» WHAT IS EXPECTED:
Please repeat the listing below word for word, starting at its first line and stopping after the line that contains "Action: pos(20,8)". Leave the pictures out of your answer.

****************************************

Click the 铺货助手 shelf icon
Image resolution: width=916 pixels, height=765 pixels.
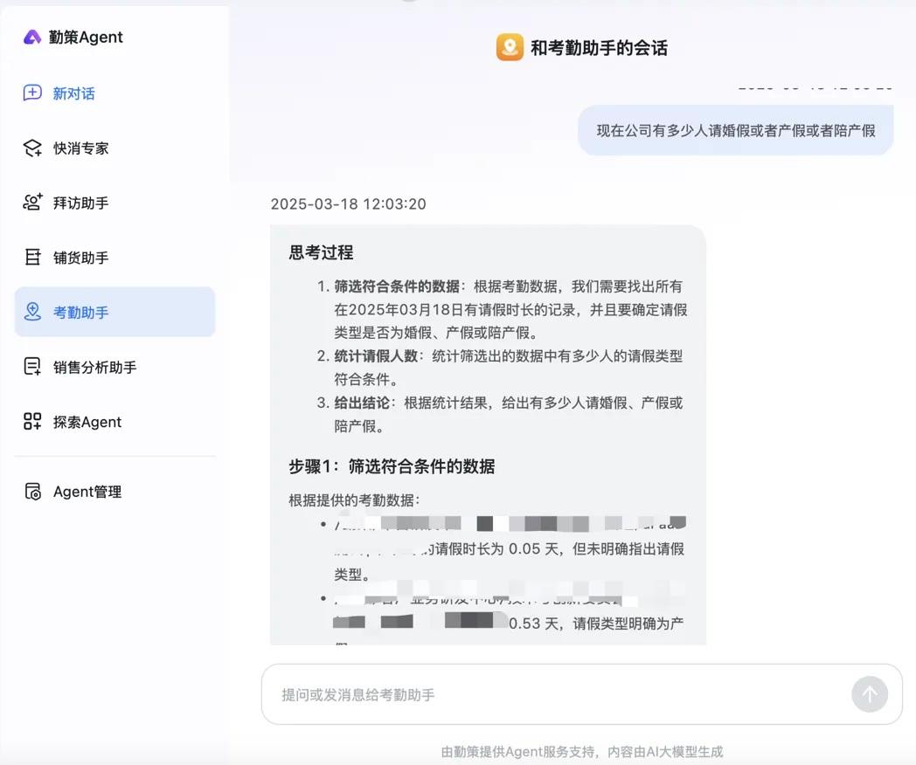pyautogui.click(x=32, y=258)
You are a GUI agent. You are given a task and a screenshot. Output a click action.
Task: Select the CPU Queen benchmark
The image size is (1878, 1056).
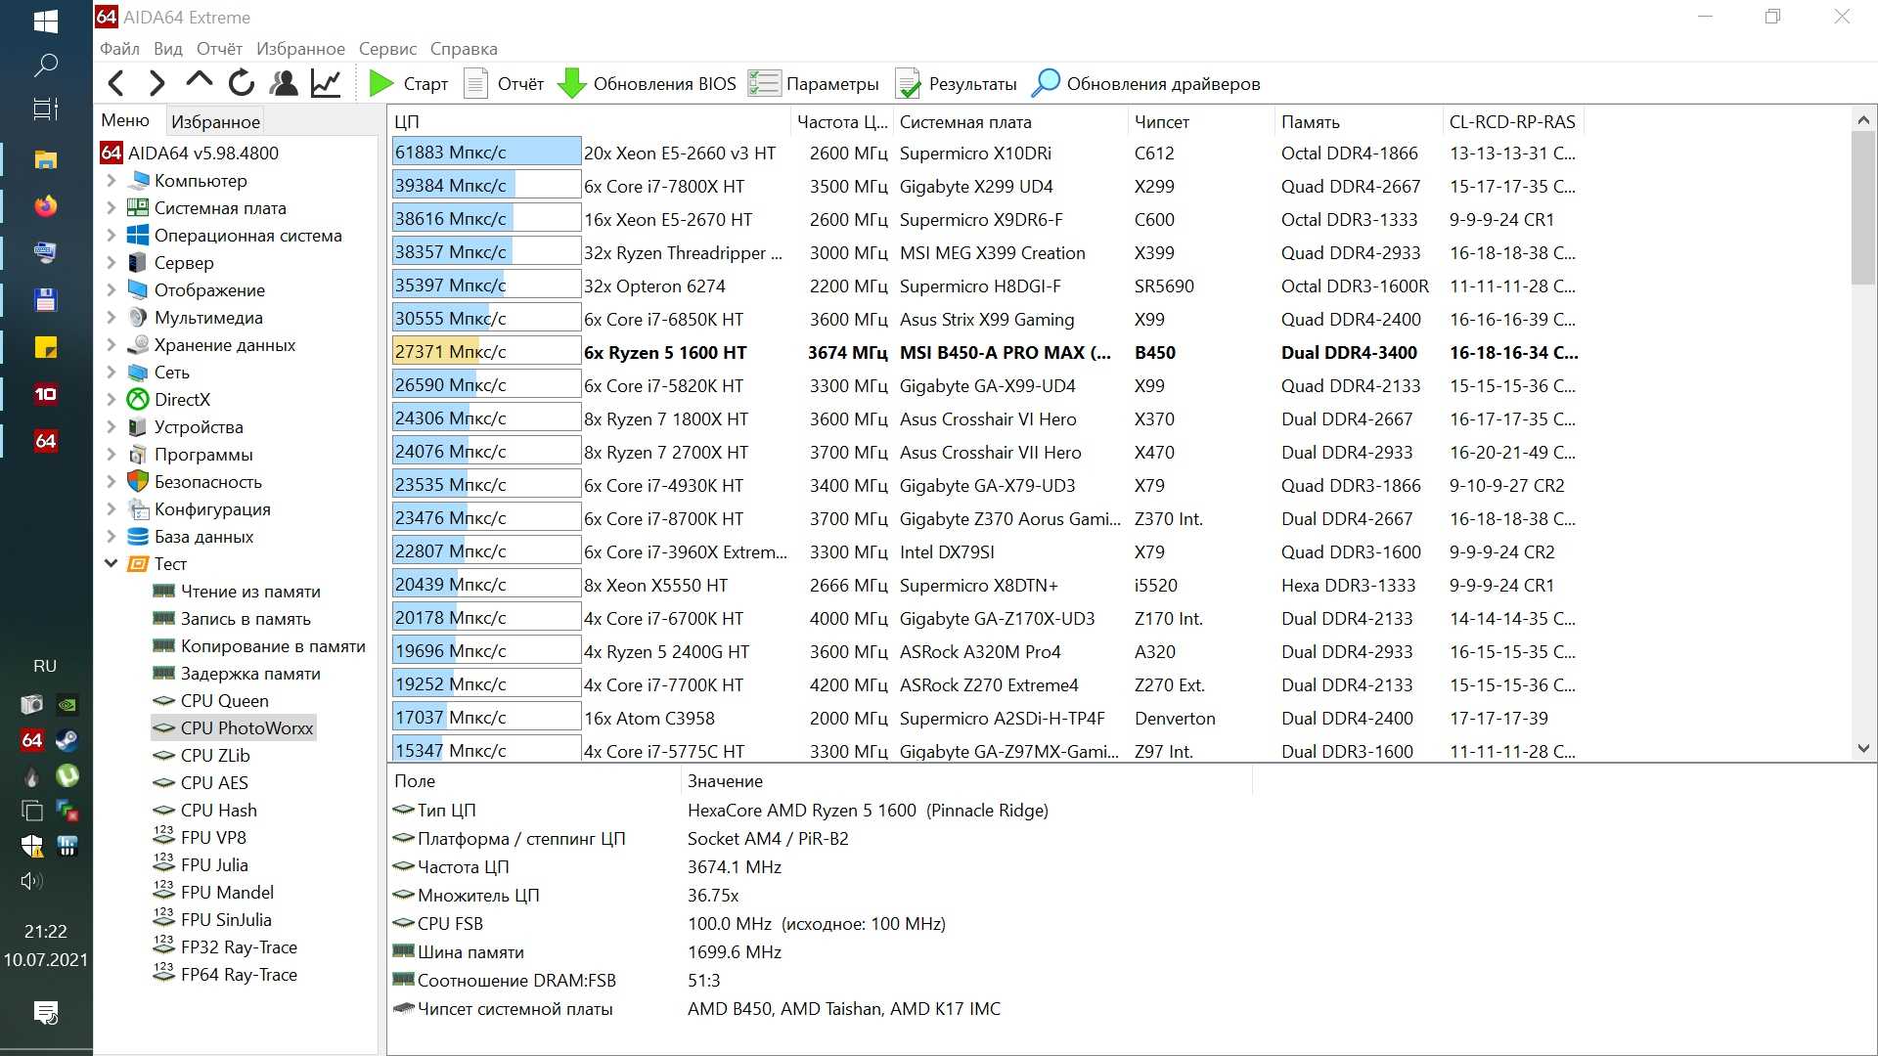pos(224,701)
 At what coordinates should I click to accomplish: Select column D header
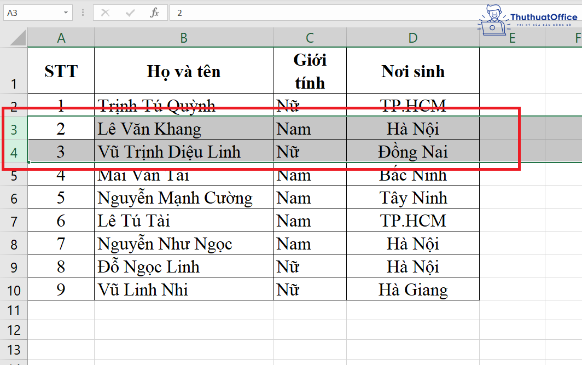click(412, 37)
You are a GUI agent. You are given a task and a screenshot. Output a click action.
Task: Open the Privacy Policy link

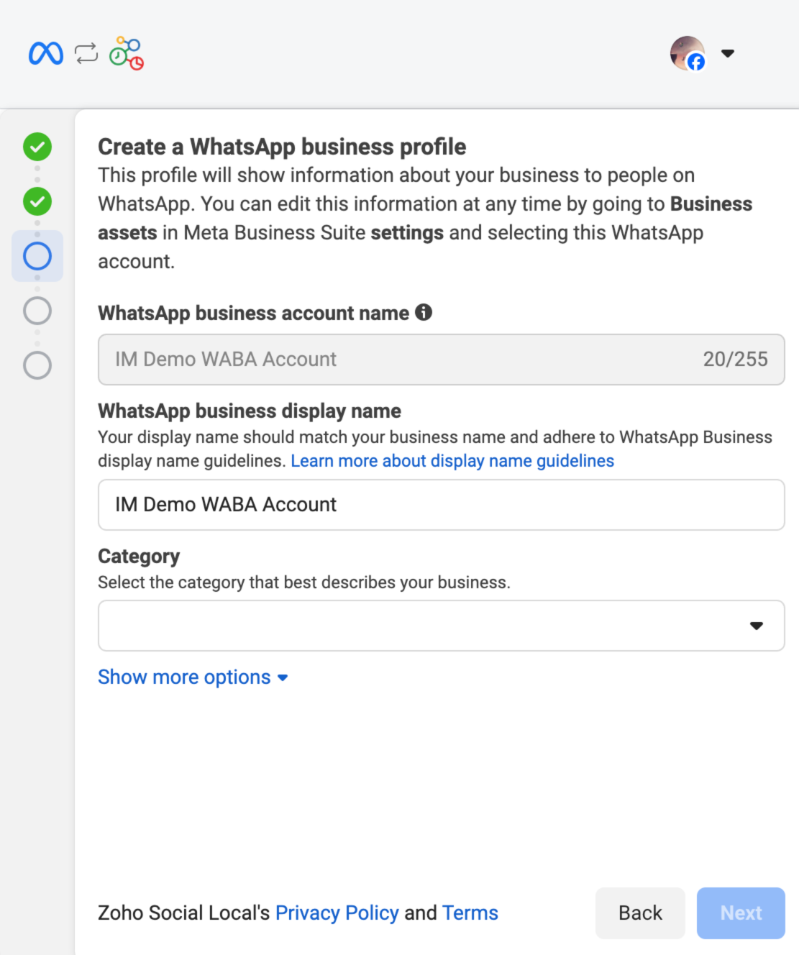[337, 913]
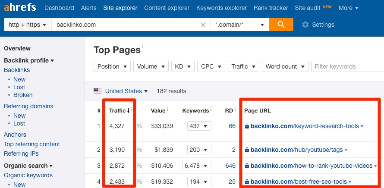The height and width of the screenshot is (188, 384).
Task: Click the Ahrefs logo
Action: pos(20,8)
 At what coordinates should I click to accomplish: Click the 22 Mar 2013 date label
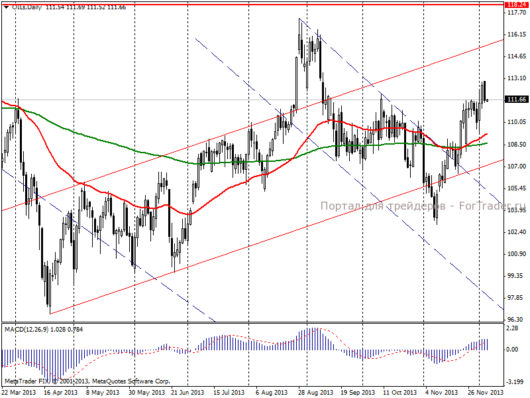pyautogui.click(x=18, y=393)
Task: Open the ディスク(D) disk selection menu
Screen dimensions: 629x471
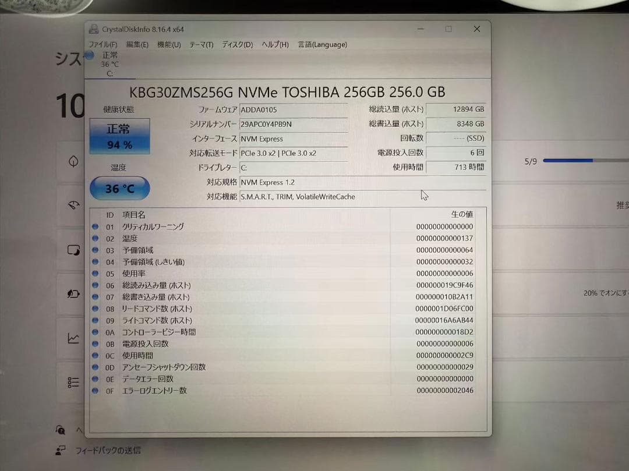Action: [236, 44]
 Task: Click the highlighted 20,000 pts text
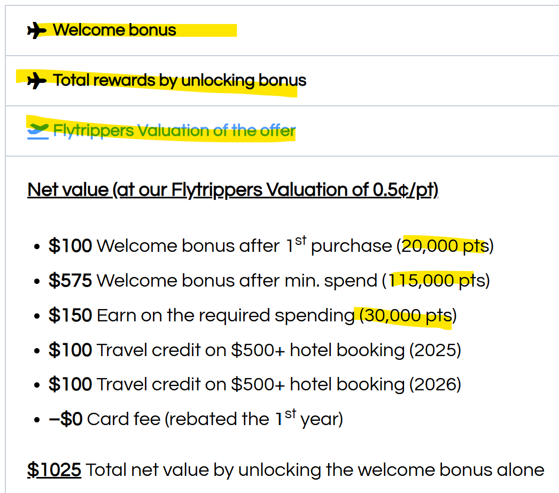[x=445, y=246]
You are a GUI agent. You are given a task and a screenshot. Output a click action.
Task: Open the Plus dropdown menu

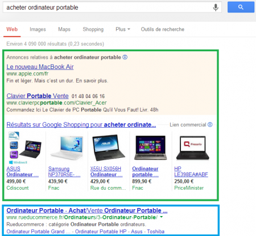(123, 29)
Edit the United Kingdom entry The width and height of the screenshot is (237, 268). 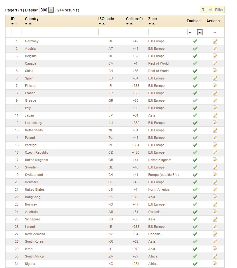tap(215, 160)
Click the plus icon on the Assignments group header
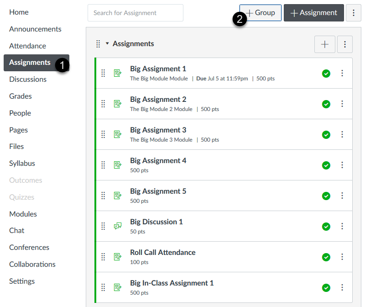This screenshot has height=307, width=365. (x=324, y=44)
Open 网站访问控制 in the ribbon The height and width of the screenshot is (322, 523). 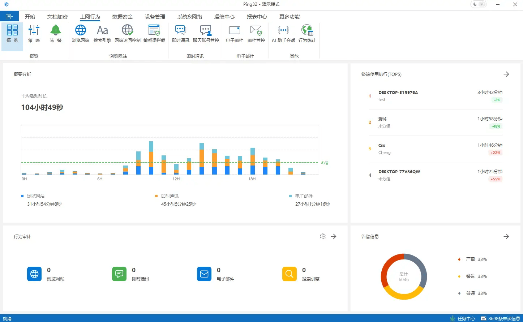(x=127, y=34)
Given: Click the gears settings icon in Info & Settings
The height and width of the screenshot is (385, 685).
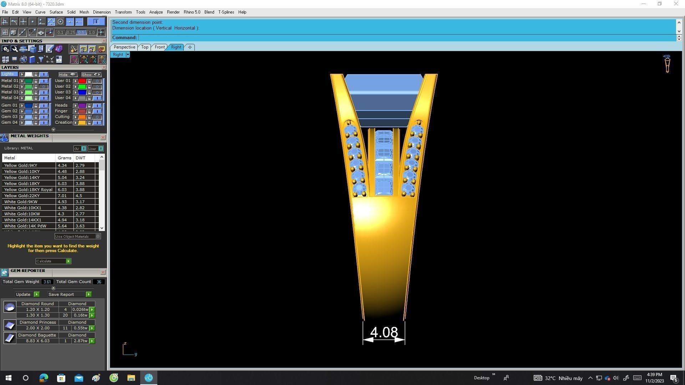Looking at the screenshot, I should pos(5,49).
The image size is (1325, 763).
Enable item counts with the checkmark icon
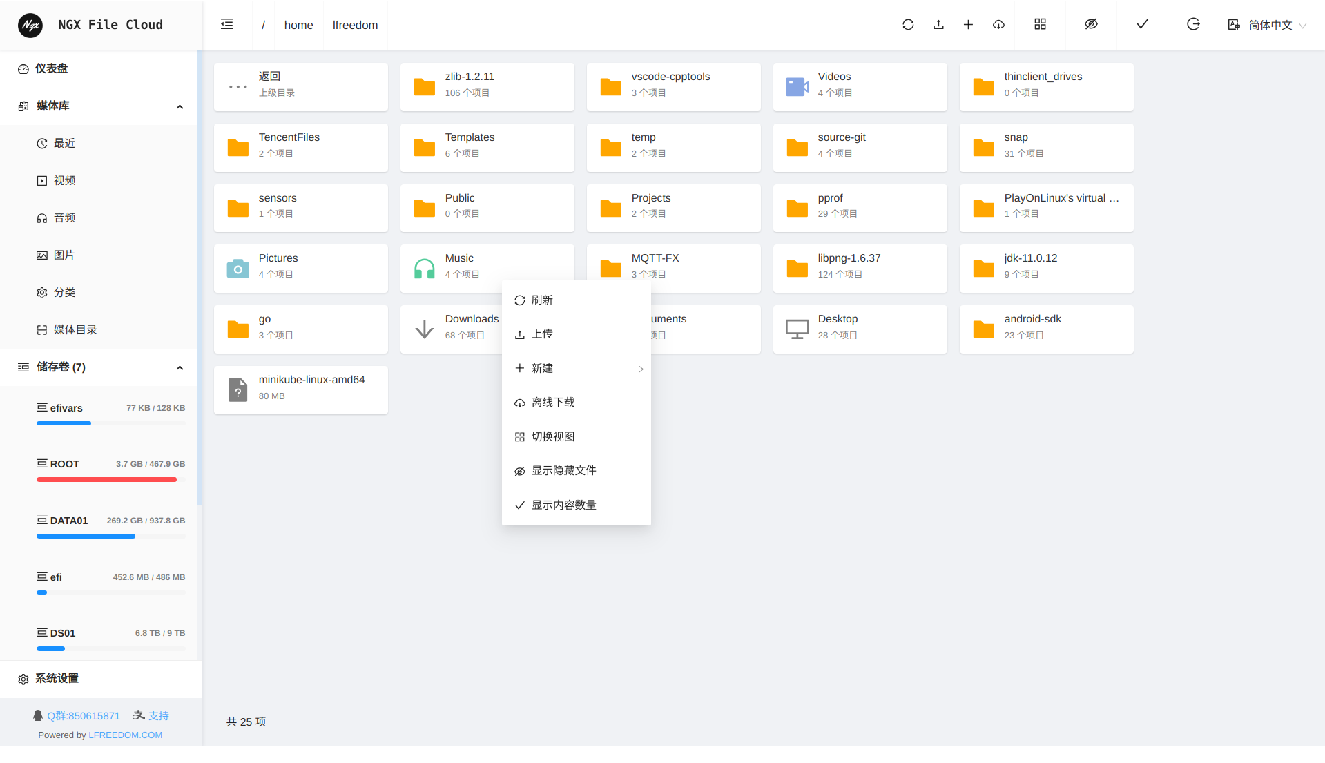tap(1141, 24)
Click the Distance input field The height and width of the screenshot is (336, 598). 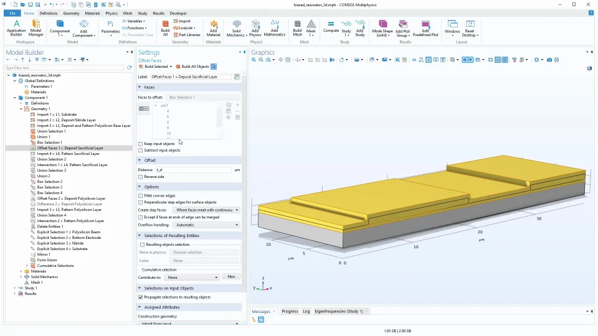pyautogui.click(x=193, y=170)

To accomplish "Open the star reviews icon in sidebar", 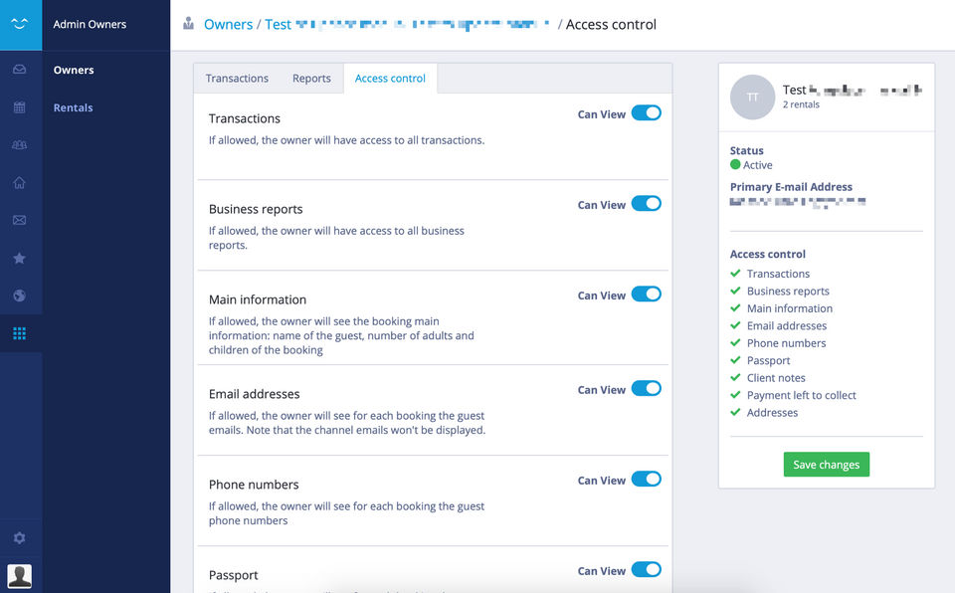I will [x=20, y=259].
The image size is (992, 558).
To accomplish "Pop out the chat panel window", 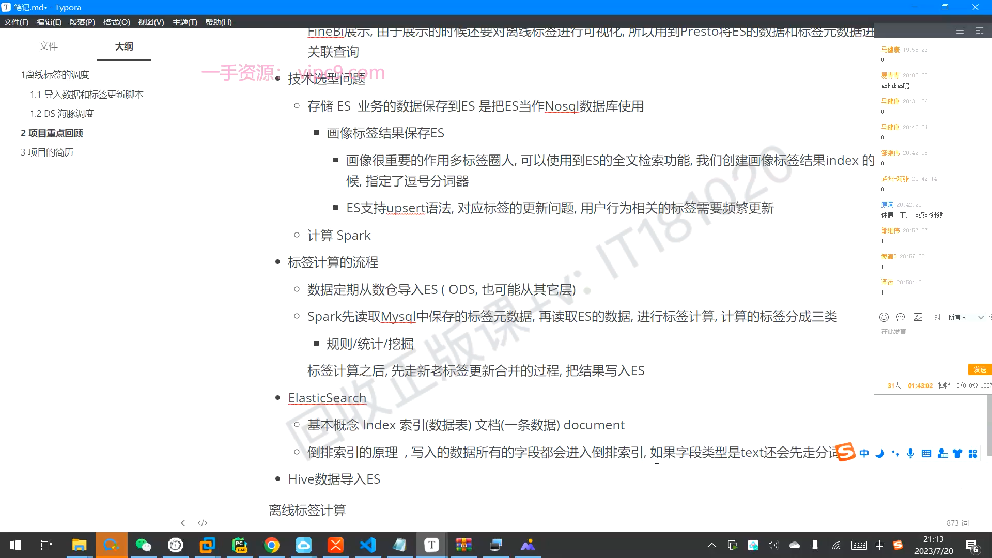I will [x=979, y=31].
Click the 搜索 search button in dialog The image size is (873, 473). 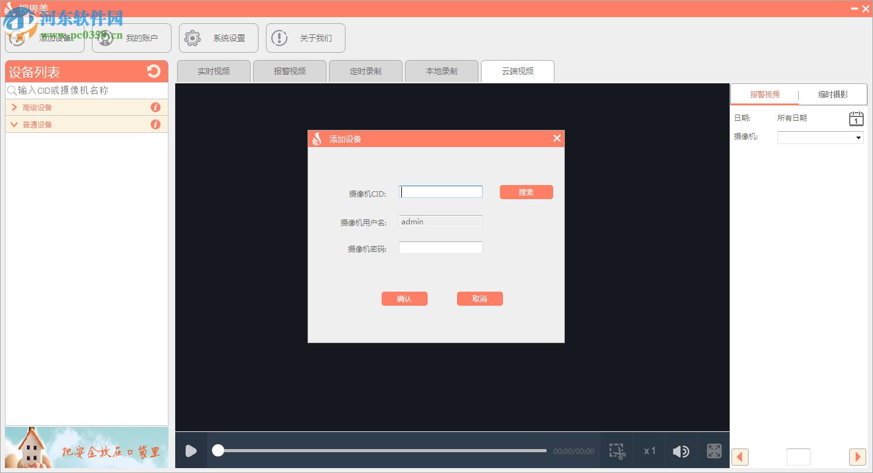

****************************************

» RESPONSE:
Click the 铺货助手 shelf icon
Image resolution: width=916 pixels, height=765 pixels.
pyautogui.click(x=32, y=258)
You are a GUI agent. You are given a task and a screenshot. Output a click action.
Task: Select the CPU Queen benchmark
The image size is (1878, 1056).
pos(224,701)
 At what coordinates should I click to accomplish: Select column D header
click(412, 37)
You are a GUI agent. You are given a task and a screenshot. Output a click action.
Task: Open the Privacy Policy link

[337, 913]
The height and width of the screenshot is (188, 384).
Task: Click the Ahrefs logo
Action: pos(20,8)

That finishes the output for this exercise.